Hélder Rosário

Personal information
- Full name: Hélder Miguel do Rosário
- Date of birth: 9 March 1980 (age 46)
- Place of birth: Lisbon, Portugal
- Height: 1.80 m (5 ft 11 in)
- Position: Centre-back

Youth career
- 1994–1995: Costa do Estoril
- 1995–1996: Estoril Atlético
- 1996–1998: Vila Fria
- 1998–1999: Sporting CP

Senior career*
- Years: Team / Apps / (Gls)
- 1999–2001: Sporting CP B / 34 / (2)
- 1999–2000: → Lourinhanense (loan) / 24 / (0)
- 2001–2002: Maia / 28 / (1)
- 2002–2003: Farense / 19 / (1)
- 2003–2004: Belenenses / 15 / (0)
- 2004–2007: Boavista / 68 / (6)
- 2007–2012: Málaga / 68 / (3)
- 2012−2013: Ponferradina / 0 / (0)
- Total:  / 256 / (13)

= Hélder Rosário =

Portuguese footballer (born 1980)

Hélder Miguel do Rosário (born 9 March 1980; /pt/) is a Portuguese former professional footballer who played as a central defender.

==Club career==
Born in Lisbon of Cape Verdean descent, Rosário started playing professionally with Sporting CP's farm team, S.C. Lourinhanense, then had a stint with the former's reserves. From 2001 to 2003, he had spells in the Segunda Liga with F.C. Maia and S.C. Farense.

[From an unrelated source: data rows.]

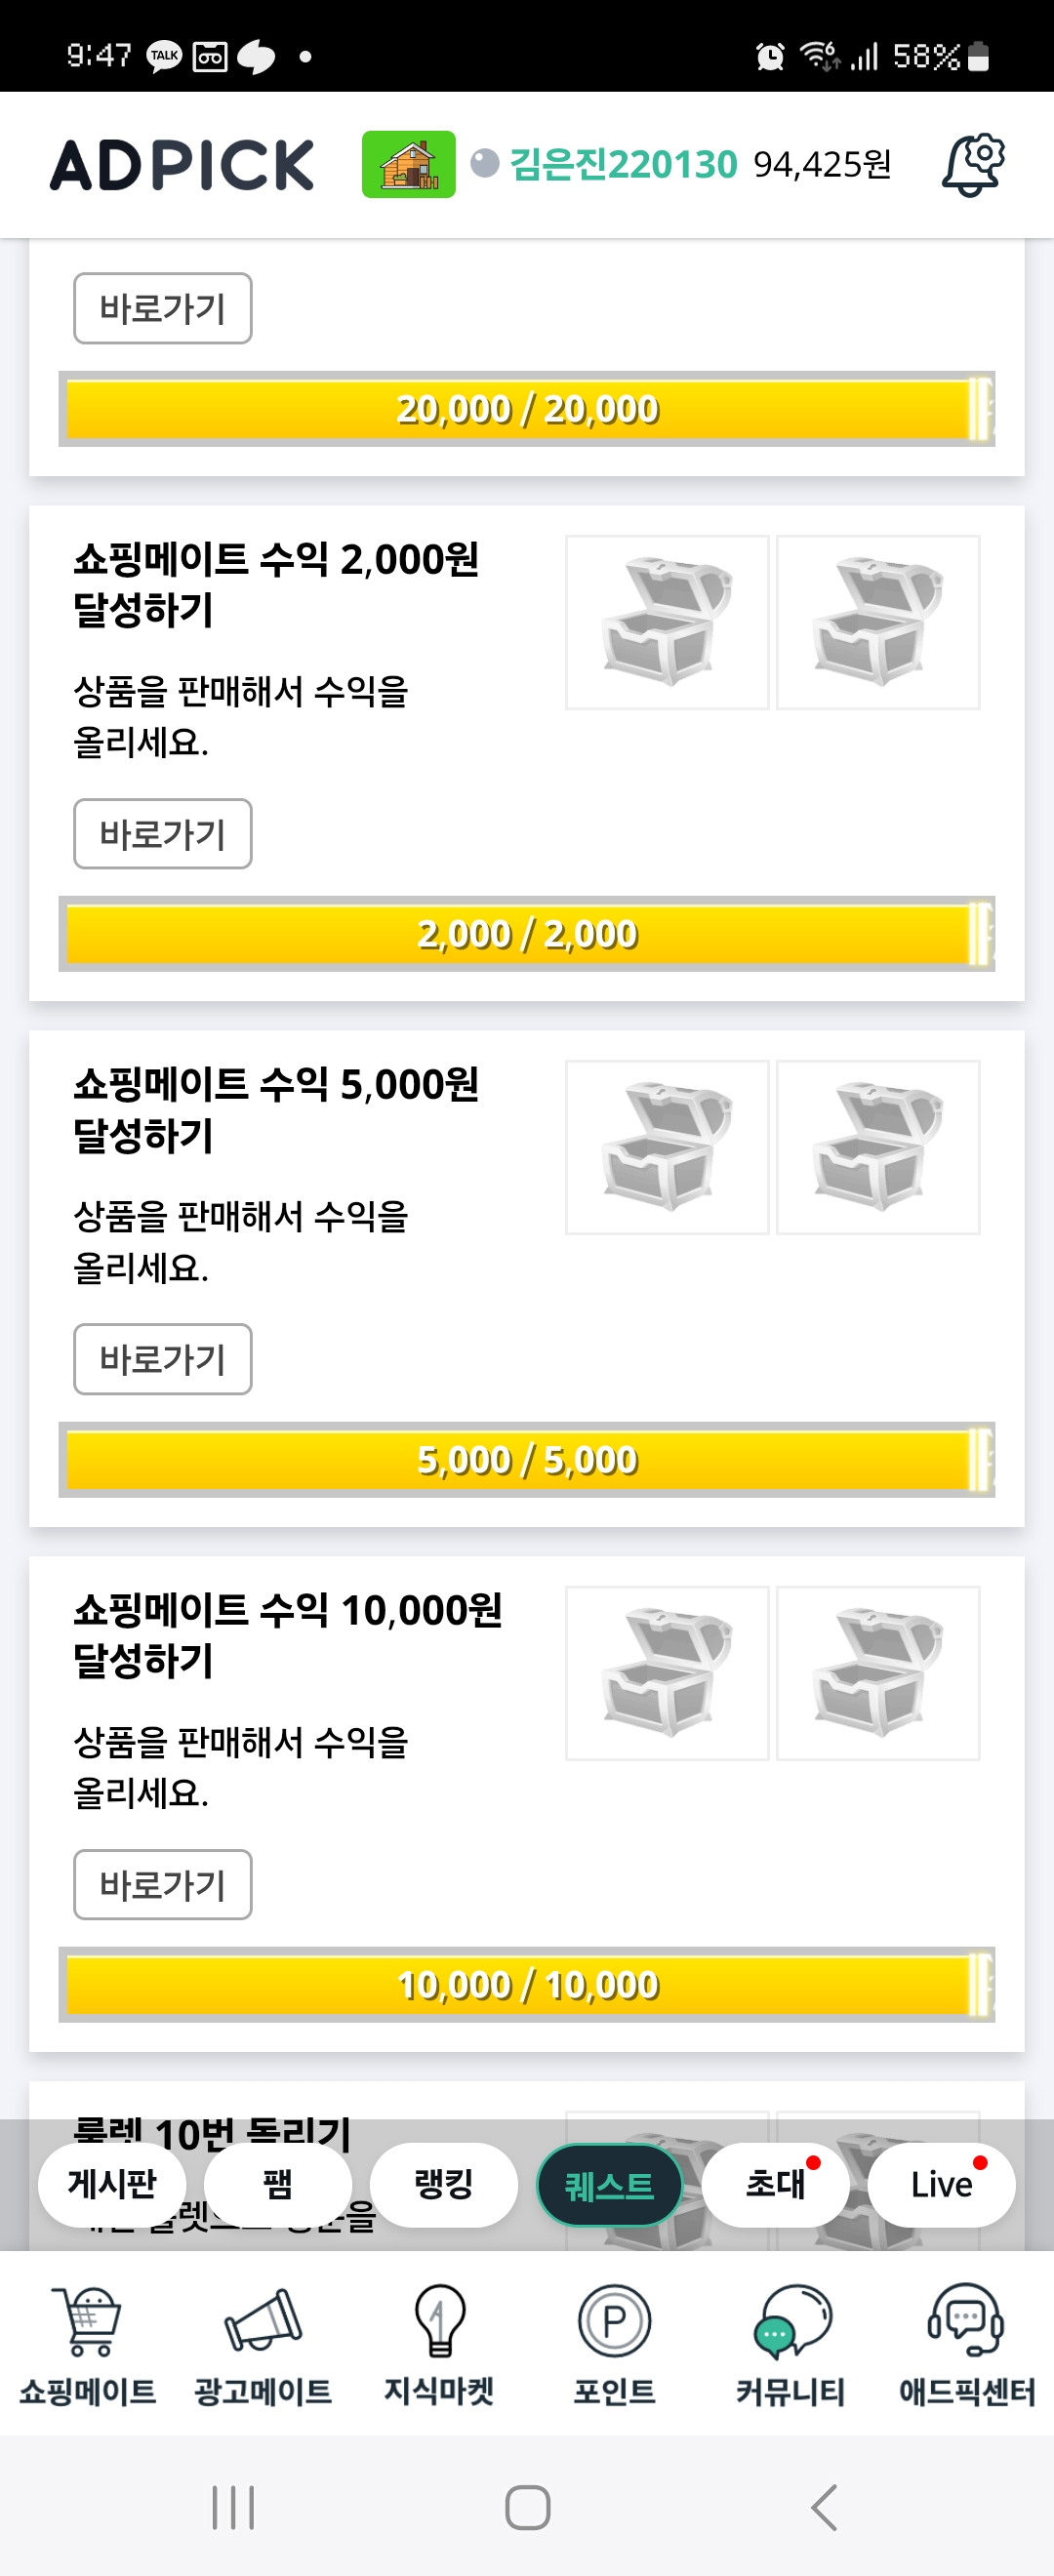Viewport: 1054px width, 2576px height.
Task: Tap 바로가기 under 10,000원 수익 quest
Action: point(162,1884)
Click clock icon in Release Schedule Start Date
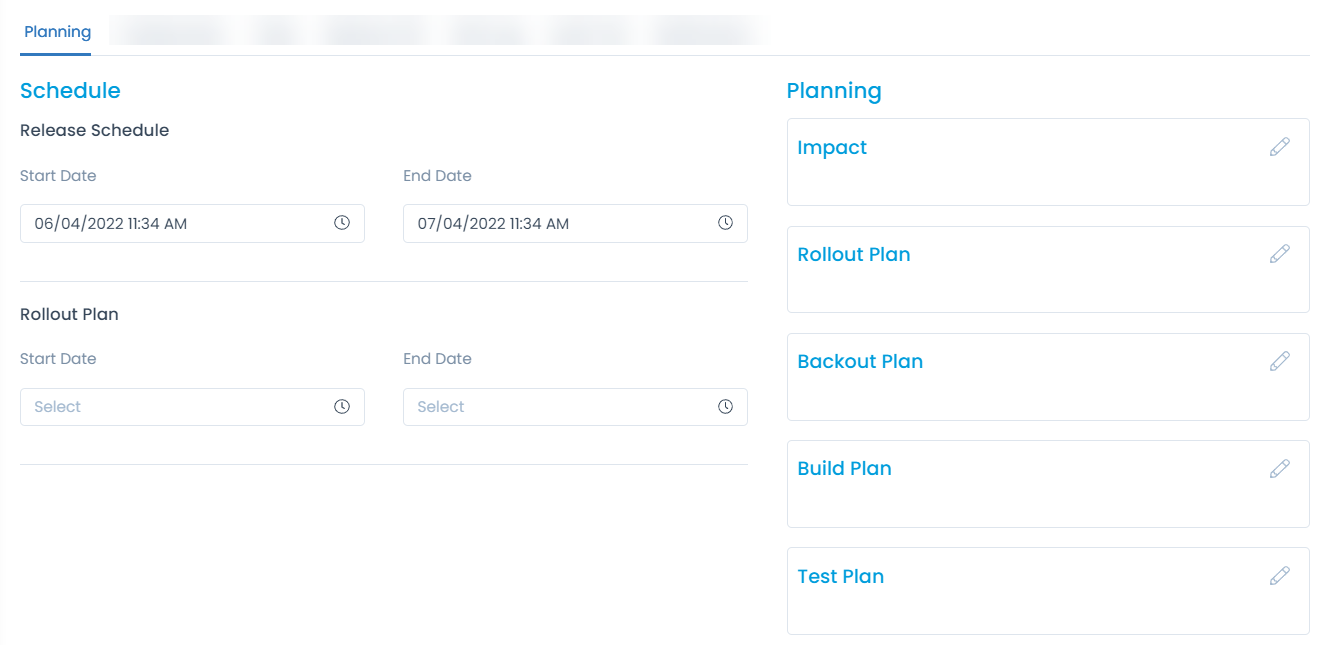The height and width of the screenshot is (645, 1320). click(x=342, y=223)
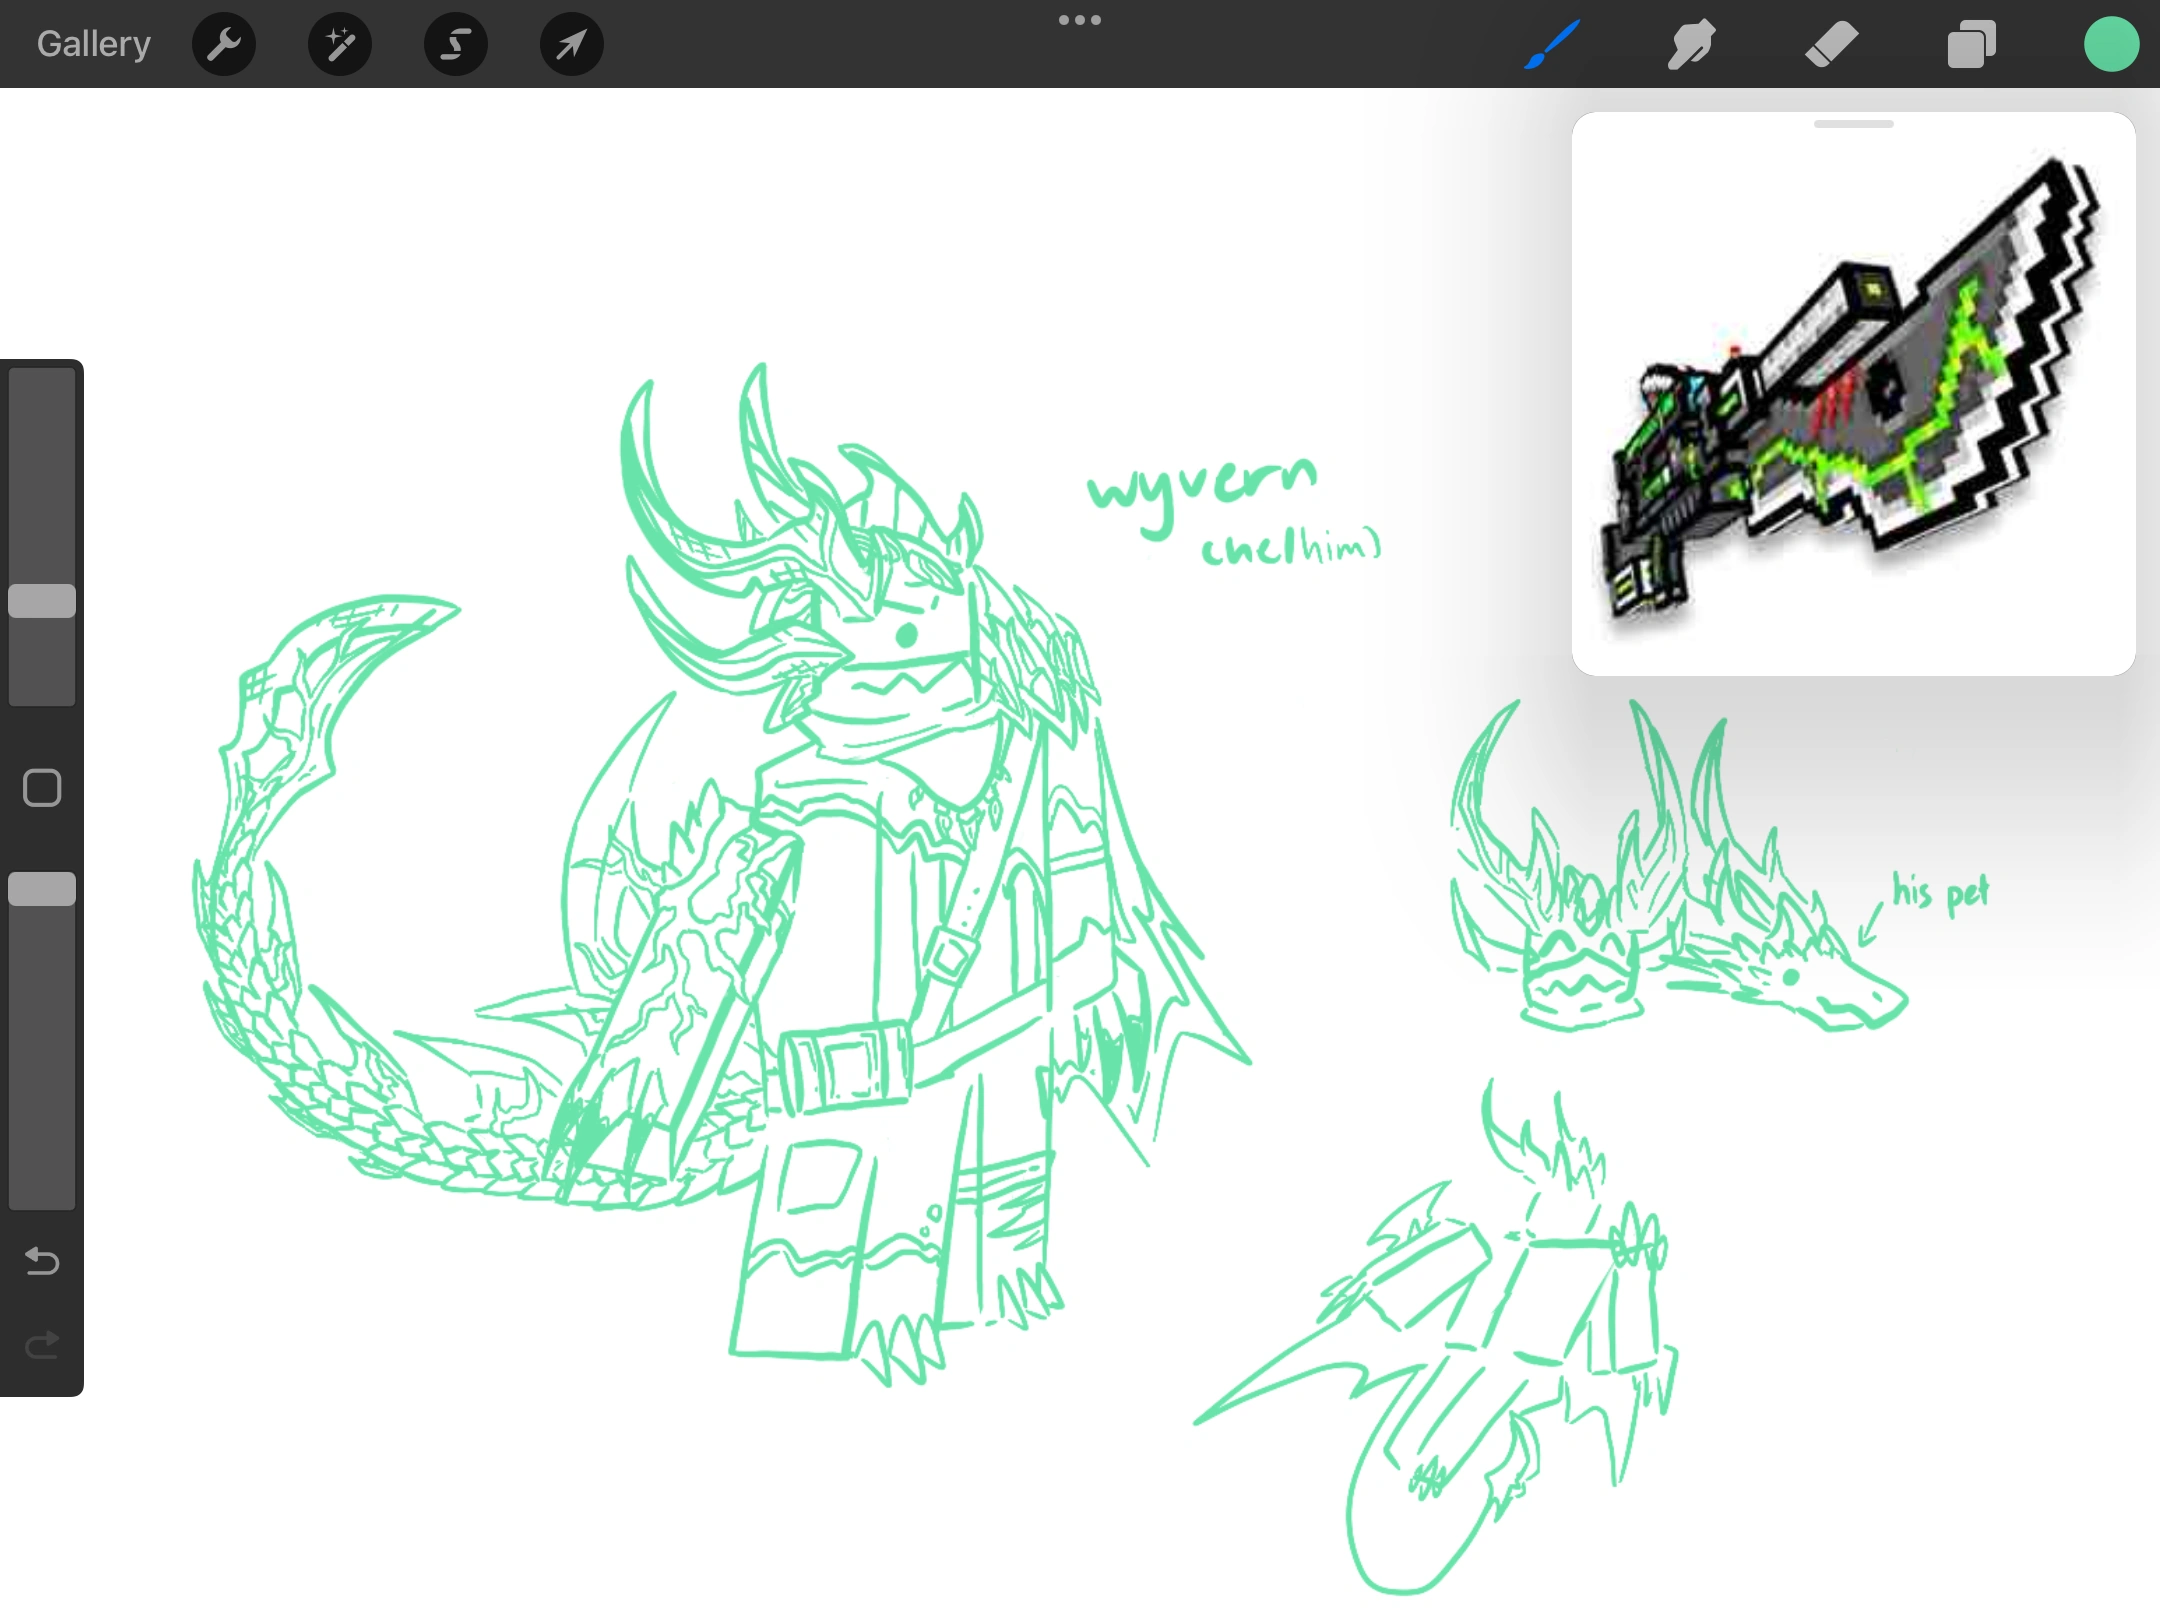Activate the Selections tool
The height and width of the screenshot is (1620, 2160).
[455, 43]
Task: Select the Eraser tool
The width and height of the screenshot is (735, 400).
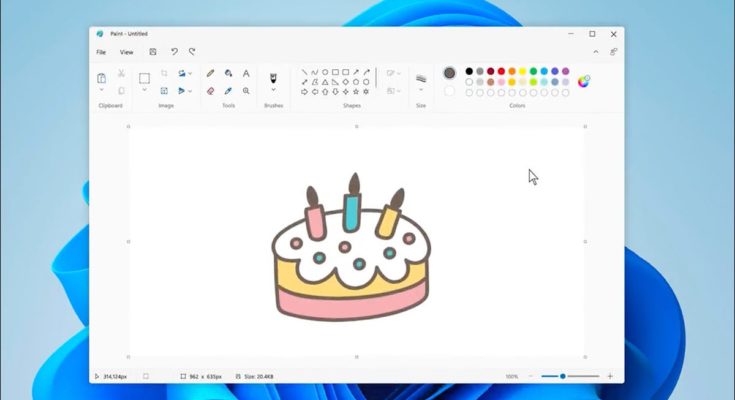Action: pos(210,91)
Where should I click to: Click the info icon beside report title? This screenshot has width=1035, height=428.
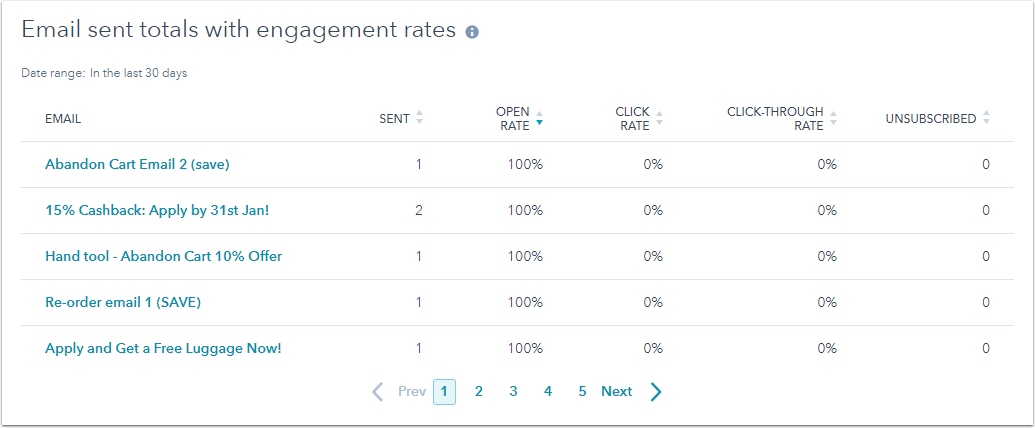click(471, 32)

Rosário made his Primeira Liga debut in the 2003–04 season with C.F. Os Belenenses, also scoring in a 3–1 away loss against S.L. Benfica in the semi-finals of the Taça de Portugal. In the following three years he was an important defensive element with Boavista FC, always in the Portuguese top flight.

Alongside countrymen Eliseu and Paulo Jorge, Rosário joined Málaga CF of the Spanish Segunda División for 2007–08, and would only miss three league games – out of 42 – during the campaign, adding goals in home matches against Córdoba CF (4–1 win) and Hércules CF (4–6 defeat, also being sent off) as the Andalusia club returned to La Liga after two years.

Rosário struggled with injuries and weight problems during his third year at the La Rosaleda Stadium, and made just two appearances in the Copa del Rey in the first part of the season. His league return only took place on 18 April 2010, in the 0–0 home draw with Real Valladolid.

In early 2011, Rosário and his compatriot Edinho were deemed surplus to requirements, being restricted to training with the first team. On 30 June 2012 his contract expired and he left, signing the following month with SD Ponferradina in the second tier. He left at the end of the campaign, having failed to play any games due to several physical ailments.